CCIX is effectively an extension of “internal cache coherent fabric” to the external interface that enables an open platform to work with a broad array of external accelerators. As long as you agree multi-core CPU + on-die Accelerators need a cache coherence fabric, it should be easy to see why we want a multi-core CPU + external Accelerators also connected in a cache coherent fashion as if they are “closely coupled on-die” with each other. CCIX calls this “Seamless Acceleration” and we like that vision.

It is also much more natural to migrate applications running on a CPU with multi-core and on-die accelerators to a CCIX-based CPU + external accelerators since it retains the CC-SVM (Cache-Coherent Shared Virtual Memory) load/store and cache coherent programming model. Without CC-SVM, application developers need to substantially change the programming and synchronization models using DMA and use API which involves OS/drivers with latencies in multi-milliseconds range.

Many readers may realize CCIX is not the first such cache coherent interconnect standard. Many technology players have their own CPU-to-accelerator cache coherent interconnects, but we opted to support CCIX which is open, ISA-independent and it is layered over PCIe making the implementation, validation, deployment and application developments much easier.
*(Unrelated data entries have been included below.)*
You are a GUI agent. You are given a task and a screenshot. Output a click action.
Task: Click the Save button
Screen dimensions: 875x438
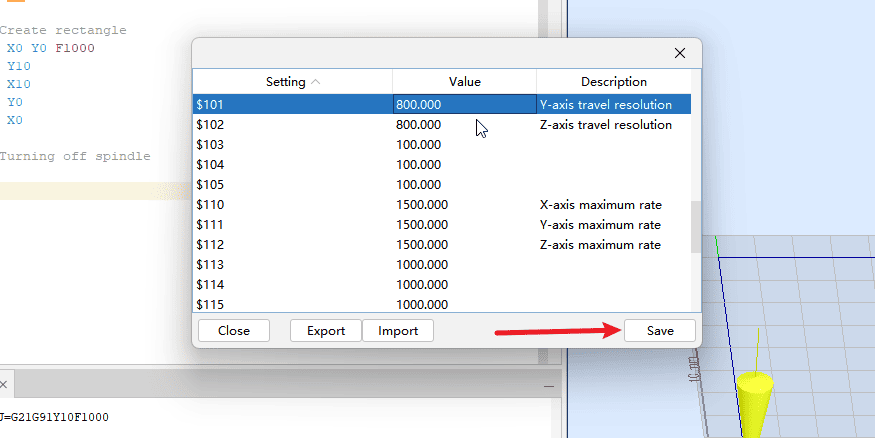point(659,331)
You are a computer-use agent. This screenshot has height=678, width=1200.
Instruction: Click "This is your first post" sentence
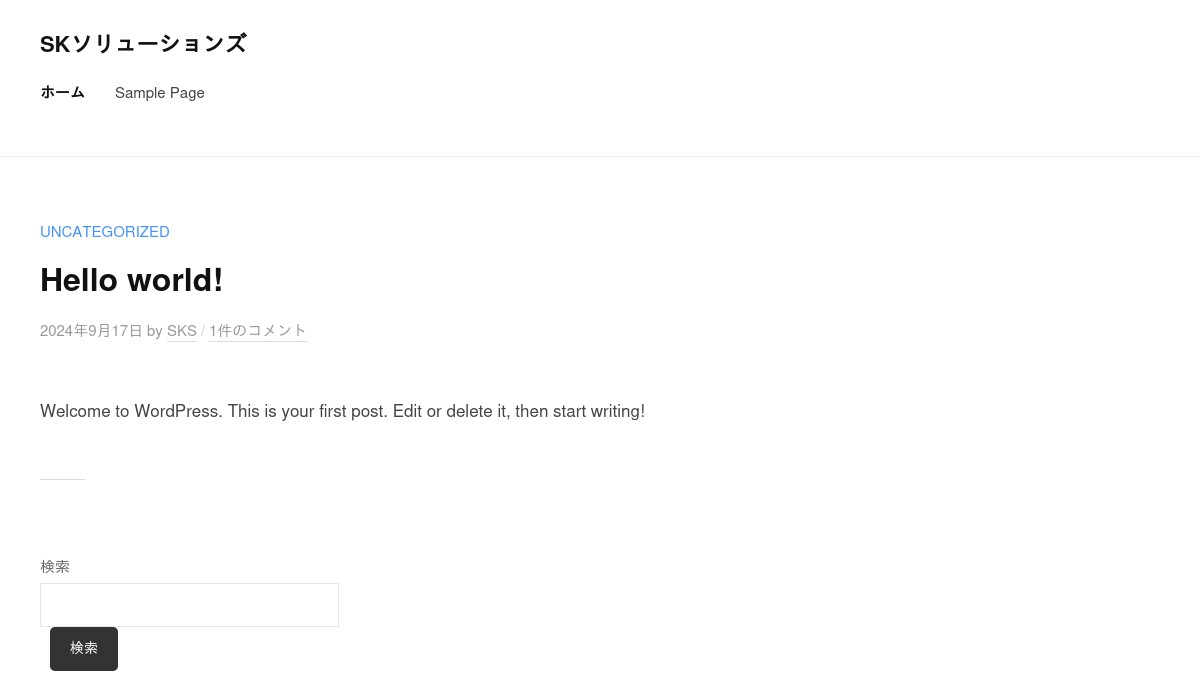pyautogui.click(x=307, y=411)
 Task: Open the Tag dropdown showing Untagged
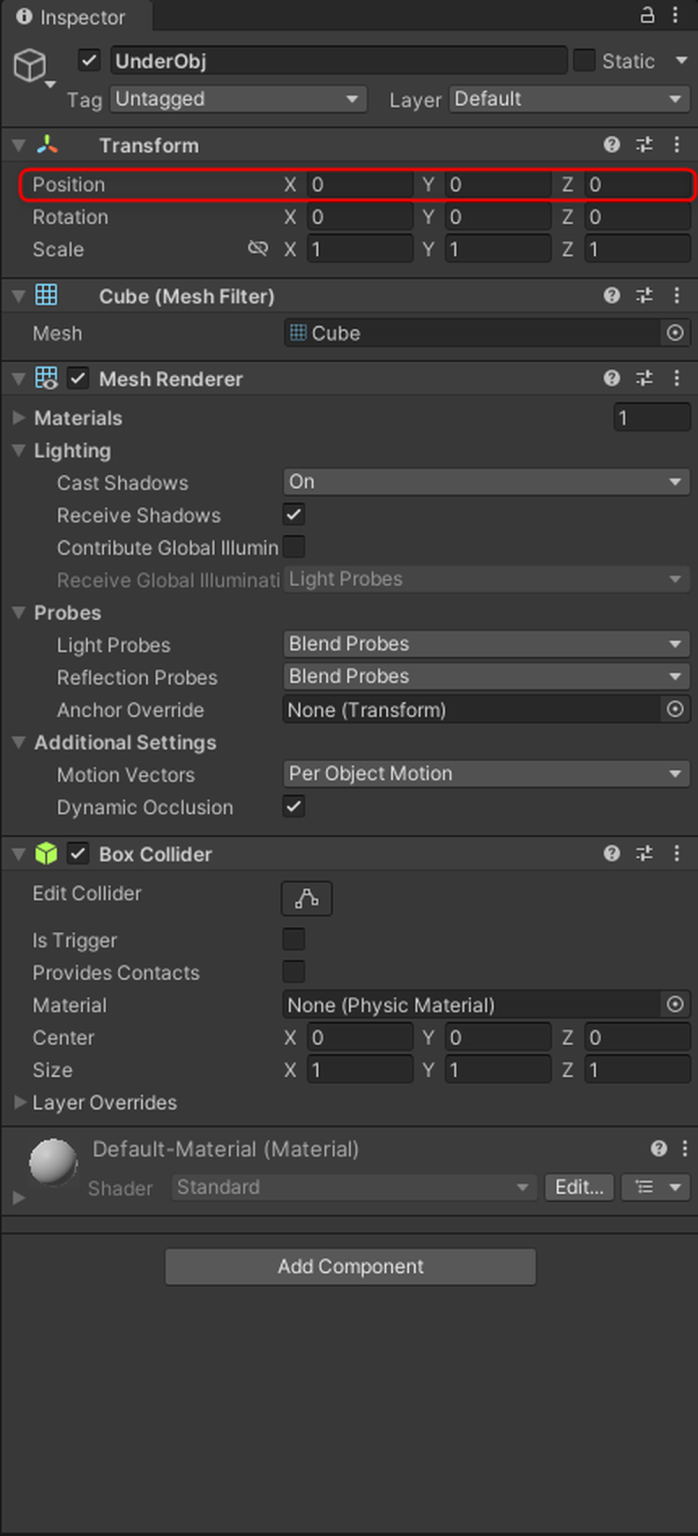coord(238,99)
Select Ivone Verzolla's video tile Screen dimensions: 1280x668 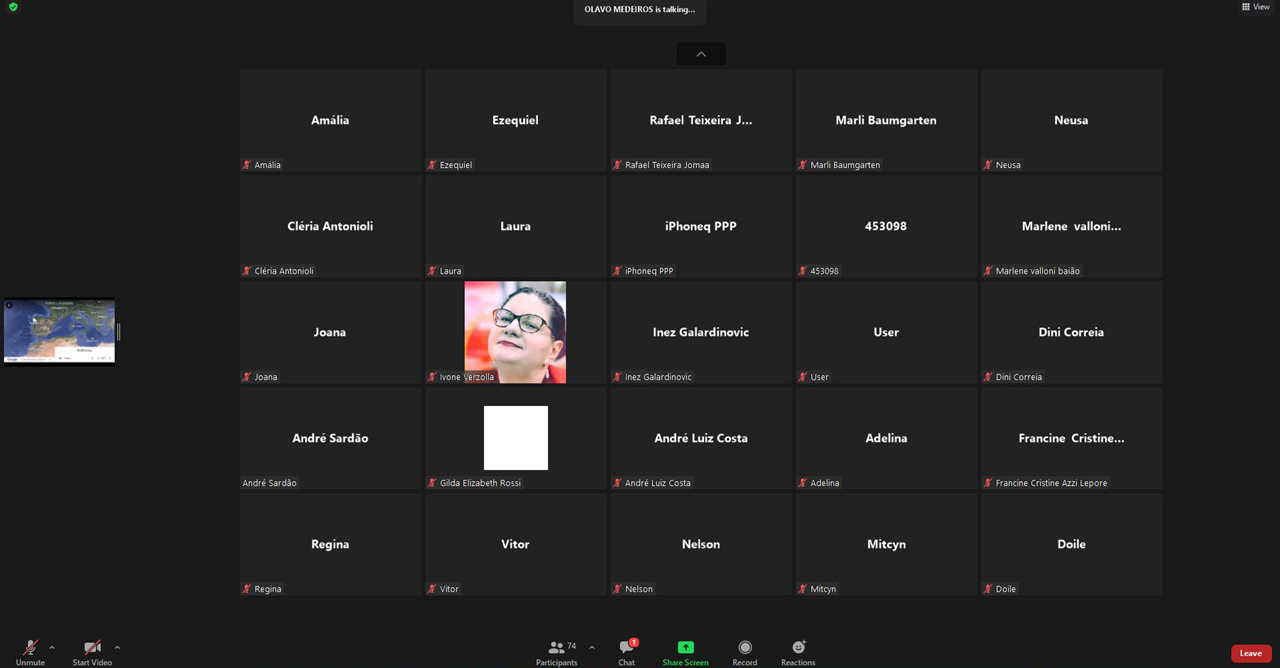point(515,332)
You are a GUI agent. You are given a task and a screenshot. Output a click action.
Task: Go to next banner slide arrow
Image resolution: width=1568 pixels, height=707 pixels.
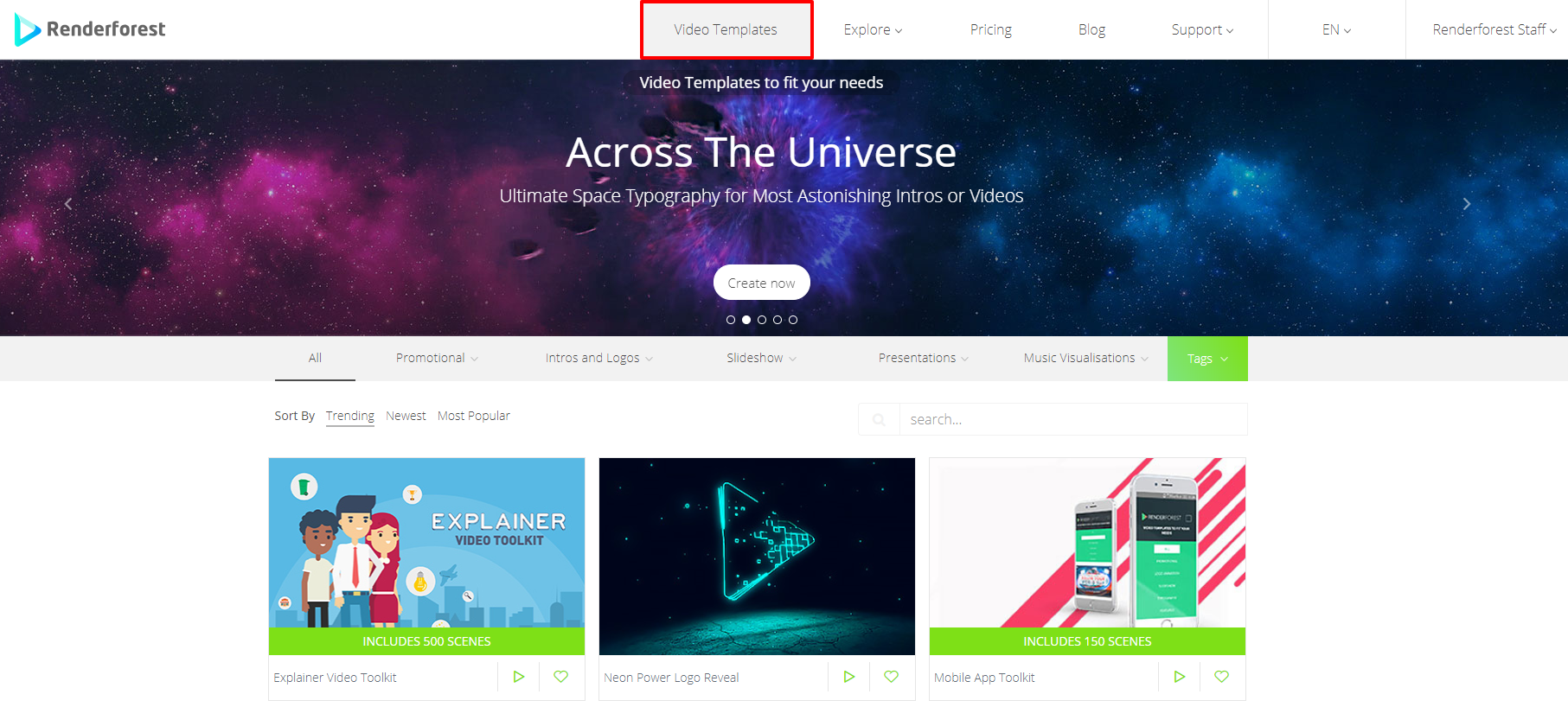click(x=1467, y=204)
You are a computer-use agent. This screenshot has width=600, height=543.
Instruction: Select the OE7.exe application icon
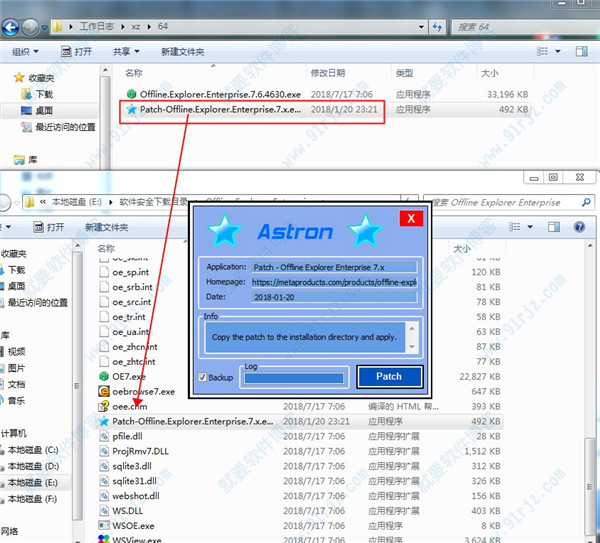(103, 376)

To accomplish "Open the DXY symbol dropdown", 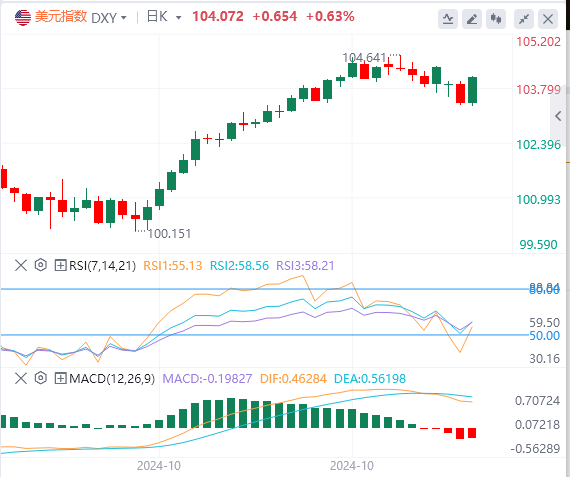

From a design implementation point of view, how easy was it to incorporate CCIX technology?

It is much easier than compared to building an entirely new hardware/software stack from scratch. As I mentioned above, since CCIX runs over PCIe, our designers can leverage the matured PCIe infrastructure including design tools, verification tools and test equipment. CCIX shares same PCIe 4.0 CEM connector so CCIX Accelerator products can be designed in parallel. With PCIe as baseline, engineers can bring up the interface in PCIe mode, which substantially shortens the debug bring-up time. As the CCIX TLP is fully compliant with PCIe, after initial bring up the engineer can quickly focus on CCIX protocol validation and not worry about debugging the transport itself. The ease of implementation should be quite obvious as the CCIX Rev 1.0 version 0.9 were only made available in June of 2018, while Huawei teams and several other CCIX members have started designs during the specification development phase and be able to get working chips in very short time and achieving great results.

The Huawei Kunpeng 920 CPU is the first-to-market CCIX-enabled Arm64 server CPU. Can you discuss Huawei’s views on the growing CCIX ecosystem?

Like all new, especially disruptive technologies, it will take some time to grow the ecosystem. This is because the market has built working solutions around existing hardware and software architectures, and there are strong infrastructure, knowledge base, lots of OS/Drivers/API and software tools available. On the plus side, CCIX is also leveraging some of these aspects.

We see the CCIX ecosystem growth starting with wide spread CCIX hardware availability, e.g., Huawei TaiShan server and Xilinx ACAP FPGAs, together with open-source enablement which the CCIX Software workgroup is driving. Then accelerator vendors, applications developers and academia researchers will drive cache coherent workloads algorithms and optimization. The Kunpeng and TaiShan family of products will play our role in driving CCIX and heterogeneous acceleration architecture forward.

How about your customers? How is CCIX support going to benefit them?

Huawei customers have diverse application requirements and their applications can range from Big Data, Storage, Web, Data Management, AI, Edge Computing and many more. Some workloads will continue to work very well in the current hardware environment. Some may be able to enhance with CCIX CC-SVM model and we believe Kunpeng 920 and TaiShan servers offer our customers a flexible choice and seamless migration path when our customers are ready to use CCIX for their accelerated workloads.